== What you will do ==
Set down the records below in full, exactly as they read.

Saved data entries:
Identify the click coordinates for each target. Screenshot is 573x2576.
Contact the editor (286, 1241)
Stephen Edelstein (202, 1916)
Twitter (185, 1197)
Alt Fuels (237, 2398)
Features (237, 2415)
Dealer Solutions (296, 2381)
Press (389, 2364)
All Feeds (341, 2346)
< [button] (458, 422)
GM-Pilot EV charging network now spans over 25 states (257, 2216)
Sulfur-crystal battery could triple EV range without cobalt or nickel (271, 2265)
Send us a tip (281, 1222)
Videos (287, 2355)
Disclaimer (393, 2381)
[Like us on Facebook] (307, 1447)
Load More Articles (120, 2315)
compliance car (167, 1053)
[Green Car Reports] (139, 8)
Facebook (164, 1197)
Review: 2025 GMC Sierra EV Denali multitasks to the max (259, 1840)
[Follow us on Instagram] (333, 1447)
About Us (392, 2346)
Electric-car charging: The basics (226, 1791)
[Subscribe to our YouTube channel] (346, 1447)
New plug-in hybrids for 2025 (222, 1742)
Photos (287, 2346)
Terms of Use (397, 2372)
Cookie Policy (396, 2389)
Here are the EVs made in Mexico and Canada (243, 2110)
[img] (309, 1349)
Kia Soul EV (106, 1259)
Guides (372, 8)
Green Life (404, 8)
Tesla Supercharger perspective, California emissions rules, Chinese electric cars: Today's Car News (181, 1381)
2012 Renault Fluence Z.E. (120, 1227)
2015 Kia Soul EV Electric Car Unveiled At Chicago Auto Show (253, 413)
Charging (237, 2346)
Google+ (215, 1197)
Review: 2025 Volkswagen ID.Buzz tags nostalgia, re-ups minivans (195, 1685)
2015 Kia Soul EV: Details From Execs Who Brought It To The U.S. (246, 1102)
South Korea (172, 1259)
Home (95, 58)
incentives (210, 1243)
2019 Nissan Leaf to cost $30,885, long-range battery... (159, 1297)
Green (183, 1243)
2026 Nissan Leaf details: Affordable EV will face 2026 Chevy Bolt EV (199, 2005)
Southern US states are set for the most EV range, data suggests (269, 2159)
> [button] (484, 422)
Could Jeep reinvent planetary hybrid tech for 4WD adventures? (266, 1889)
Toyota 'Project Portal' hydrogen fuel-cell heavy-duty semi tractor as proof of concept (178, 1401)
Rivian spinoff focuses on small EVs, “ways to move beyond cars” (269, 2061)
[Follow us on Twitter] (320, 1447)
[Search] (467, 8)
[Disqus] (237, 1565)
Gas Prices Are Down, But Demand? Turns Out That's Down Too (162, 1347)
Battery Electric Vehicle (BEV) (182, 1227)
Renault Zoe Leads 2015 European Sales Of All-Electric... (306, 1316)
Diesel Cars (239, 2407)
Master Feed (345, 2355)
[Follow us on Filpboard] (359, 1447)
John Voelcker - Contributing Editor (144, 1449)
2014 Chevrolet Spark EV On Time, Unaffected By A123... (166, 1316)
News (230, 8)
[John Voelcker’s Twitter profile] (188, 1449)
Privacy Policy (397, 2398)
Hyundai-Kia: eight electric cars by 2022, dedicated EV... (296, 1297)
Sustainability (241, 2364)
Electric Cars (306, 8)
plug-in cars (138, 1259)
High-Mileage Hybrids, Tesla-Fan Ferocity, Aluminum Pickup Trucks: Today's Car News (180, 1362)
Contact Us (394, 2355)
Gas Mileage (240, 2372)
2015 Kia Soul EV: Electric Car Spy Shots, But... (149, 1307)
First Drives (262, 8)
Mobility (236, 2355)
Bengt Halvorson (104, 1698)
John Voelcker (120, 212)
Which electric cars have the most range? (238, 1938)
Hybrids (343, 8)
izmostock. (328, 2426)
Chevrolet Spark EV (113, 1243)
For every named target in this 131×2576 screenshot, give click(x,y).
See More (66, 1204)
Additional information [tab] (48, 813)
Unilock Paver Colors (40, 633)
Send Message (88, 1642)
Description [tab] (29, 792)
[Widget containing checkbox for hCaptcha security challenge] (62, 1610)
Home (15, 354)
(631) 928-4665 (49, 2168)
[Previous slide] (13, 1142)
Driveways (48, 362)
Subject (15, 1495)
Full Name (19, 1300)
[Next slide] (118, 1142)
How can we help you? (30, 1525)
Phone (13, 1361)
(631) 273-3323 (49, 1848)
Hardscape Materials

== Answer box ==
Identify the click coordinates for each target. Screenshot is 573x2576.
Contact the editor (286, 1241)
Stephen Edelstein (202, 1916)
Twitter (185, 1197)
Alt Fuels (237, 2398)
Features (237, 2415)
Dealer Solutions (296, 2381)
Press (389, 2364)
All Feeds (341, 2346)
< [button] (458, 422)
GM-Pilot EV charging network now spans over 25 states (257, 2216)
Sulfur-crystal battery could triple EV range without cobalt or nickel (271, 2265)
Send us a tip (281, 1222)
Videos (287, 2355)
Disclaimer (393, 2381)
[Like us on Facebook] (307, 1447)
Load More Articles (120, 2315)
compliance car (167, 1053)
[Green Car Reports] (139, 8)
Facebook (164, 1197)
Review: 2025 GMC Sierra EV Denali multitasks to the max (259, 1840)
[Follow us on Instagram] (333, 1447)
About Us (392, 2346)
Electric-car charging: The basics (226, 1791)
[Subscribe to our YouTube channel] (346, 1447)
New plug-in hybrids for 2025 (222, 1742)
Photos (287, 2346)
Terms of Use (397, 2372)
Cookie Policy (396, 2389)
Here are the EVs made in Mexico and Canada (243, 2110)
[img] (309, 1349)
Kia Soul EV (106, 1259)
Guides (372, 8)
Green Life (404, 8)
Tesla Supercharger perspective, California emissions rules, Chinese electric cars: Today's Car News (181, 1381)
2012 Renault Fluence Z.E. (120, 1227)
2015 Kia Soul EV Electric Car Unveiled At Chicago Auto Show (253, 413)
Charging (237, 2346)
Google+ (215, 1197)
Review: 2025 Volkswagen ID.Buzz tags nostalgia, re-ups minivans (195, 1685)
2015 Kia Soul EV: Details From Execs Who Brought It To The U.S. (246, 1102)
South Korea (172, 1259)
Home (95, 58)
incentives (210, 1243)
2019 Nissan Leaf to cost $30,885, long-range battery... (159, 1297)
Green (183, 1243)
2026 Nissan Leaf details: Affordable EV will face 2026 Chevy Bolt EV (199, 2005)
Southern US states are set for the most EV range, data suggests (269, 2159)
> [button] (484, 422)
Could Jeep reinvent planetary hybrid tech for 4WD adventures? (266, 1889)
Toyota 'Project Portal' hydrogen fuel-cell heavy-duty semi tractor as proof of concept (178, 1401)
Rivian spinoff focuses on small EVs, “ways to move beyond cars” (269, 2061)
[Follow us on Twitter] (320, 1447)
[Search] (467, 8)
[Disqus] (237, 1565)
Gas Prices Are Down, But Demand? Turns Out That's Down Too (162, 1347)
Battery Electric Vehicle (BEV) (182, 1227)
Renault Zoe Leads 2015 European Sales Of All-Electric... (306, 1316)
Diesel Cars (239, 2407)
Master Feed (345, 2355)
[Follow us on Filpboard] (359, 1447)
John Voelcker - Contributing Editor (144, 1449)
2014 Chevrolet Spark EV On Time, Unaffected By A123... (166, 1316)
News (230, 8)
[John Voelcker’s Twitter profile] (188, 1449)
Privacy Policy (397, 2398)
Hyundai-Kia: eight electric cars by 2022, dedicated EV... (296, 1297)
Sustainability (241, 2364)
Electric Cars (306, 8)
plug-in cars (138, 1259)
High-Mileage Hybrids, Tesla-Fan Ferocity, Aluminum Pickup Trucks: Today's Car News (180, 1362)
Contact Us (394, 2355)
Gas Mileage (240, 2372)
2015 Kia Soul EV: Electric Car Spy Shots, But... (149, 1307)
First Drives (262, 8)
Mobility (236, 2355)
Bengt Halvorson (104, 1698)
John Voelcker (120, 212)
Which electric cars have the most range? (238, 1938)
Hybrids (343, 8)
izmostock. (328, 2426)
Chevrolet Spark EV (113, 1243)
For every named target in this 131×2576 screenshot, give click(x,y).
See More (66, 1204)
Additional information [tab] (48, 813)
Unilock Paver Colors (40, 633)
Send Message (88, 1642)
Description [tab] (29, 792)
[Widget containing checkbox for hCaptcha security challenge] (62, 1610)
Home (15, 354)
(631) 928-4665 (49, 2168)
[Previous slide] (13, 1142)
Driveways (48, 362)
Subject (15, 1495)
Full Name (19, 1300)
[Next slide] (118, 1142)
How can we help you? (30, 1525)
Phone (13, 1361)
(631) 273-3323 (49, 1848)
Hardscape Materials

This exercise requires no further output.